- _Records shown_:

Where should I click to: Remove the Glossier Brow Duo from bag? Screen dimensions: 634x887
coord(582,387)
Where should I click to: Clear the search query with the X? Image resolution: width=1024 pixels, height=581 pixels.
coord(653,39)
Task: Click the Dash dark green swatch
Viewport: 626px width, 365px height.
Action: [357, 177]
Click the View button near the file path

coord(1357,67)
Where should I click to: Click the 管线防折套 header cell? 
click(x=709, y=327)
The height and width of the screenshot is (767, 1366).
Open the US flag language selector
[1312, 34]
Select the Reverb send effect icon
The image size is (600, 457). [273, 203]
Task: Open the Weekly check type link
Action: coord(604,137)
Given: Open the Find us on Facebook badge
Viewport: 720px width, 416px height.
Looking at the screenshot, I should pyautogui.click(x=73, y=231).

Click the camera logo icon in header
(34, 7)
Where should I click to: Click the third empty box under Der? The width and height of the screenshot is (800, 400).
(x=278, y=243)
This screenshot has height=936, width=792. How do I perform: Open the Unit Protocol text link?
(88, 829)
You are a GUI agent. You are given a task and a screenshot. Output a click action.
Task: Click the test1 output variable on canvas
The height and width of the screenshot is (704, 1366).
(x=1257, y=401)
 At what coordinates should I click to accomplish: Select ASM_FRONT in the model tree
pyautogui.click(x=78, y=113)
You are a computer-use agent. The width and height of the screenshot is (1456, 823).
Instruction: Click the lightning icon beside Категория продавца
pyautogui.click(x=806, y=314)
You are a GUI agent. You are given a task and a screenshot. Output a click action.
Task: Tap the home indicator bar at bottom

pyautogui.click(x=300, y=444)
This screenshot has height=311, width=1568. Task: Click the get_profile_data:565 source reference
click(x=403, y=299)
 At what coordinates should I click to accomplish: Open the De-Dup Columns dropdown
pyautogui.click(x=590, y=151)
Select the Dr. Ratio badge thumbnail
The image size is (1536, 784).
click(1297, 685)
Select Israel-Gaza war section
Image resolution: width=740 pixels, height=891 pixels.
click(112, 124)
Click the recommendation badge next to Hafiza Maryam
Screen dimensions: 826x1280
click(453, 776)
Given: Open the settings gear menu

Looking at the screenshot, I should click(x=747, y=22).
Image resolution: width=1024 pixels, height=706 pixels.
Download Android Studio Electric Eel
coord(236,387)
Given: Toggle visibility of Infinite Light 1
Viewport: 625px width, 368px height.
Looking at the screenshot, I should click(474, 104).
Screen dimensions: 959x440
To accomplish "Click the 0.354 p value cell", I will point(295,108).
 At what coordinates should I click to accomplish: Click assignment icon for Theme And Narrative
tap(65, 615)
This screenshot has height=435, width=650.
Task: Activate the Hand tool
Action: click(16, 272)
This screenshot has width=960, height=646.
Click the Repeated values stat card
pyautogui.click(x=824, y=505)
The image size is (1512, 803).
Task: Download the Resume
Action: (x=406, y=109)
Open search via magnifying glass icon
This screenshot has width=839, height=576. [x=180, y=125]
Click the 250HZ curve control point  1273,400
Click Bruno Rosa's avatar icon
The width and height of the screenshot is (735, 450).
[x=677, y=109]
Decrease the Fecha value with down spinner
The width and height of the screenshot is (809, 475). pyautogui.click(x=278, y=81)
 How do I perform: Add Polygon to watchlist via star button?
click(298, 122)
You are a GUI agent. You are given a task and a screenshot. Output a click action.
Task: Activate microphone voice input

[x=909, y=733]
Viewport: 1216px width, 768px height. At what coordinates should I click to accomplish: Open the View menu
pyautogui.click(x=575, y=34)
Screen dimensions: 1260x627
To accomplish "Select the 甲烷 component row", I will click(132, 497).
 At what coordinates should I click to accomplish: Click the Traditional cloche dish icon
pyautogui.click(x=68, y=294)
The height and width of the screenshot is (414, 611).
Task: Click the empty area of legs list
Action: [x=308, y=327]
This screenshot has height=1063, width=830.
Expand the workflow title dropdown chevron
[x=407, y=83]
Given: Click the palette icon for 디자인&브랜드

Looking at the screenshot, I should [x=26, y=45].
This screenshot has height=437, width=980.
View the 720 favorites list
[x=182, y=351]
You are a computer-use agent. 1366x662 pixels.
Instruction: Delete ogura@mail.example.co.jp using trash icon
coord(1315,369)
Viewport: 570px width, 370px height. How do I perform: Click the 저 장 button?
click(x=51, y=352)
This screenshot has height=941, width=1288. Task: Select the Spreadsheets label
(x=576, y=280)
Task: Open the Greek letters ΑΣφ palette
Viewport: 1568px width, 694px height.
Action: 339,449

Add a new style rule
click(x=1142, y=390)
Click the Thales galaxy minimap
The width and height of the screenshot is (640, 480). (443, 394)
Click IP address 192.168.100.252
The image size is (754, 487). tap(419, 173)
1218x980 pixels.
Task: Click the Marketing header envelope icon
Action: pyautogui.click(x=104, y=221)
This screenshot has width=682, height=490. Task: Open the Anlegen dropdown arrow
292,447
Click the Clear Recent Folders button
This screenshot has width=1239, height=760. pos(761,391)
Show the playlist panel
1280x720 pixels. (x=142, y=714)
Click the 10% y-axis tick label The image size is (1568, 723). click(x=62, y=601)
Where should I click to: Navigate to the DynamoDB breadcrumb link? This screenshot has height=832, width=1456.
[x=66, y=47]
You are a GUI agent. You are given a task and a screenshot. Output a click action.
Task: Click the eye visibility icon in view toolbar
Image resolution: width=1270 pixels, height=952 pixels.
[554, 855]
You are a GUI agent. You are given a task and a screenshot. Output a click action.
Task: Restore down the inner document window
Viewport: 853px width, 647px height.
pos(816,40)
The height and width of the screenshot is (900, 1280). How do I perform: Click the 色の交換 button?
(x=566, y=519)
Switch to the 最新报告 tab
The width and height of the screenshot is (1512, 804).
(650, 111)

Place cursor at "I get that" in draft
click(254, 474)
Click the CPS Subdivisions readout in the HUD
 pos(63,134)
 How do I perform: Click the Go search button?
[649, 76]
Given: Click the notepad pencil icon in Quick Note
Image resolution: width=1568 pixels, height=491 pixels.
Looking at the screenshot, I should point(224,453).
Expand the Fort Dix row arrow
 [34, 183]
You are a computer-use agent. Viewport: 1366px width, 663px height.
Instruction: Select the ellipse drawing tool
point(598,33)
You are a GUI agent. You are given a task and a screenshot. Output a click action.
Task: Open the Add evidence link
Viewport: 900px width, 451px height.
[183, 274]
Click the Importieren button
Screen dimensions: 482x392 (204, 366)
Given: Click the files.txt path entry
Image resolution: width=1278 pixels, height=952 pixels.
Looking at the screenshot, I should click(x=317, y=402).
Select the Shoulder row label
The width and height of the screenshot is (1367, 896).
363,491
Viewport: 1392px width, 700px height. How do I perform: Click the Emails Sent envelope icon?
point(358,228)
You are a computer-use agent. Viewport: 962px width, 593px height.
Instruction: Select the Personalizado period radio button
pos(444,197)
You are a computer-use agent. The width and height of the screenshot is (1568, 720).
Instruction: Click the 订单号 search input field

- _Request_: Rewrite all of the items above, replacing "computer-use agent" with "screen-control agent" each time it appears and keeping everything else unchanged.

- _Final result_:
Where should I click to: Remove the Glossier Brow Duo from bag? Screen dimensions: 634x887
coord(582,387)
Where should I click to: Clear the search query with the X? Image resolution: width=1024 pixels, height=581 pixels.
coord(653,39)
Task: Click the Dash dark green swatch
Viewport: 626px width, 365px height.
Action: [357, 177]
Click the View button near the file path

coord(1357,67)
Where should I click to: Click the 管线防折套 header cell? 
click(x=709, y=327)
The height and width of the screenshot is (767, 1366).
Open the US flag language selector
[1312, 34]
Select the Reverb send effect icon
The image size is (600, 457). [273, 203]
Task: Open the Weekly check type link
Action: coord(604,137)
Given: Open the Find us on Facebook badge
Viewport: 720px width, 416px height.
Looking at the screenshot, I should pyautogui.click(x=73, y=231).

Click the camera logo icon in header
(34, 7)
Where should I click to: Click the third empty box under Der? The width and height of the screenshot is (800, 400).
(x=278, y=243)
This screenshot has height=936, width=792. How do I perform: Open the Unit Protocol text link?
(88, 829)
You are a GUI agent. You are given a task and a screenshot. Output a click action.
Task: Click the test1 output variable on canvas
The height and width of the screenshot is (704, 1366).
(x=1257, y=401)
 At what coordinates should I click to accomplish: Select ASM_FRONT in the model tree
pyautogui.click(x=78, y=113)
You are a screen-control agent. The width and height of the screenshot is (1456, 823).
Instruction: Click the lightning icon beside Категория продавца
pyautogui.click(x=806, y=314)
You are a GUI agent. You are given a task and a screenshot. Output a click action.
Task: Tap the home indicator bar at bottom

pyautogui.click(x=300, y=444)
This screenshot has height=311, width=1568. Task: Click the get_profile_data:565 source reference
click(x=403, y=299)
 At what coordinates should I click to accomplish: Open the De-Dup Columns dropdown
pyautogui.click(x=590, y=151)
Select the Dr. Ratio badge thumbnail
The image size is (1536, 784).
click(1297, 685)
Select Israel-Gaza war section
Image resolution: width=740 pixels, height=891 pixels.
click(112, 124)
Click the recommendation badge next to Hafiza Maryam
Screen dimensions: 826x1280
click(453, 776)
Given: Open the settings gear menu

Looking at the screenshot, I should click(x=747, y=22).
Image resolution: width=1024 pixels, height=706 pixels.
Download Android Studio Electric Eel
coord(236,387)
Given: Toggle visibility of Infinite Light 1
Viewport: 625px width, 368px height.
Looking at the screenshot, I should click(474, 104).
Screen dimensions: 959x440
To accomplish "Click the 0.354 p value cell", I will point(295,108).
 At what coordinates should I click to accomplish: Click assignment icon for Theme And Narrative
tap(65, 615)
This screenshot has height=435, width=650.
Task: Activate the Hand tool
Action: click(16, 272)
This screenshot has width=960, height=646.
Click the Repeated values stat card
pyautogui.click(x=824, y=505)
The image size is (1512, 803).
Task: Download the Resume
Action: (x=406, y=109)
Open search via magnifying glass icon
This screenshot has width=839, height=576. [x=180, y=125]
Click the 250HZ curve control point  1273,400
Click Bruno Rosa's avatar icon
The width and height of the screenshot is (735, 450).
[x=677, y=109]
Decrease the Fecha value with down spinner
The width and height of the screenshot is (809, 475). pyautogui.click(x=278, y=81)
 How do I perform: Add Polygon to watchlist via star button?
click(298, 122)
You are a GUI agent. You are given a task and a screenshot. Output a click action.
Task: Activate microphone voice input

[x=909, y=733]
Viewport: 1216px width, 768px height. At what coordinates should I click to accomplish: Open the View menu
pyautogui.click(x=575, y=34)
Screen dimensions: 1260x627
To accomplish "Select the 甲烷 component row", I will click(132, 497).
 At what coordinates should I click to accomplish: Click the Traditional cloche dish icon
pyautogui.click(x=68, y=294)
The height and width of the screenshot is (414, 611).
Task: Click the empty area of legs list
Action: [x=308, y=327]
This screenshot has height=1063, width=830.
Expand the workflow title dropdown chevron
[x=407, y=83]
Given: Click the palette icon for 디자인&브랜드

Looking at the screenshot, I should [x=26, y=45].
This screenshot has height=437, width=980.
View the 720 favorites list
[x=182, y=351]
You are a screen-control agent. 1366x662 pixels.
Instruction: Delete ogura@mail.example.co.jp using trash icon
coord(1315,369)
Viewport: 570px width, 370px height. How do I perform: Click the 저 장 button?
click(x=51, y=352)
This screenshot has height=941, width=1288. Task: Select the Spreadsheets label
(x=576, y=280)
Task: Open the Greek letters ΑΣφ palette
Viewport: 1568px width, 694px height.
Action: 339,449

Add a new style rule
click(x=1142, y=390)
Click the Thales galaxy minimap
The width and height of the screenshot is (640, 480). (443, 394)
Click IP address 192.168.100.252
The image size is (754, 487). tap(419, 173)
1218x980 pixels.
Task: Click the Marketing header envelope icon
Action: pyautogui.click(x=104, y=221)
This screenshot has width=682, height=490. Task: Open the Anlegen dropdown arrow
292,447
Click the Clear Recent Folders button
This screenshot has width=1239, height=760. pos(761,391)
Show the playlist panel
1280x720 pixels. (x=142, y=714)
Click the 10% y-axis tick label The image size is (1568, 723). click(x=62, y=601)
Where should I click to: Navigate to the DynamoDB breadcrumb link? This screenshot has height=832, width=1456.
[x=66, y=47]
You are a GUI agent. You are given a task and a screenshot. Output a click action.
Task: Click the eye visibility icon in view toolbar
Image resolution: width=1270 pixels, height=952 pixels.
[554, 855]
You are a GUI agent. You are given a task and a screenshot. Output a click action.
Task: Restore down the inner document window
Viewport: 853px width, 647px height.
pos(816,40)
The height and width of the screenshot is (900, 1280). How do I perform: Click the 色の交換 button?
(x=566, y=519)
Switch to the 最新报告 tab
The width and height of the screenshot is (1512, 804).
(650, 111)

Place cursor at "I get that" in draft
click(254, 474)
Click the CPS Subdivisions readout in the HUD
 pos(63,134)
 How do I perform: Click the Go search button?
[649, 76]
Given: Click the notepad pencil icon in Quick Note
Image resolution: width=1568 pixels, height=491 pixels.
Looking at the screenshot, I should point(224,453).
Expand the Fort Dix row arrow
 [34, 183]
You are a screen-control agent. Viewport: 1366px width, 663px height.
Instruction: Select the ellipse drawing tool
point(598,33)
You are a GUI agent. You are given a task and a screenshot. Output a click action.
Task: Open the Add evidence link
Viewport: 900px width, 451px height.
[183, 274]
Click the Importieren button
Screen dimensions: 482x392 (204, 366)
Given: Click the files.txt path entry
Image resolution: width=1278 pixels, height=952 pixels.
Looking at the screenshot, I should click(x=317, y=402).
Select the Shoulder row label
The width and height of the screenshot is (1367, 896).
363,491
Viewport: 1392px width, 700px height. How do I perform: Click the Emails Sent envelope icon?
point(358,228)
You are a screen-control agent. Viewport: 962px width, 593px height.
Instruction: Select the Personalizado period radio button
pos(444,197)
You are a screen-control agent. The width and height of the screenshot is (1568, 720).
Instruction: Click the 订单号 search input field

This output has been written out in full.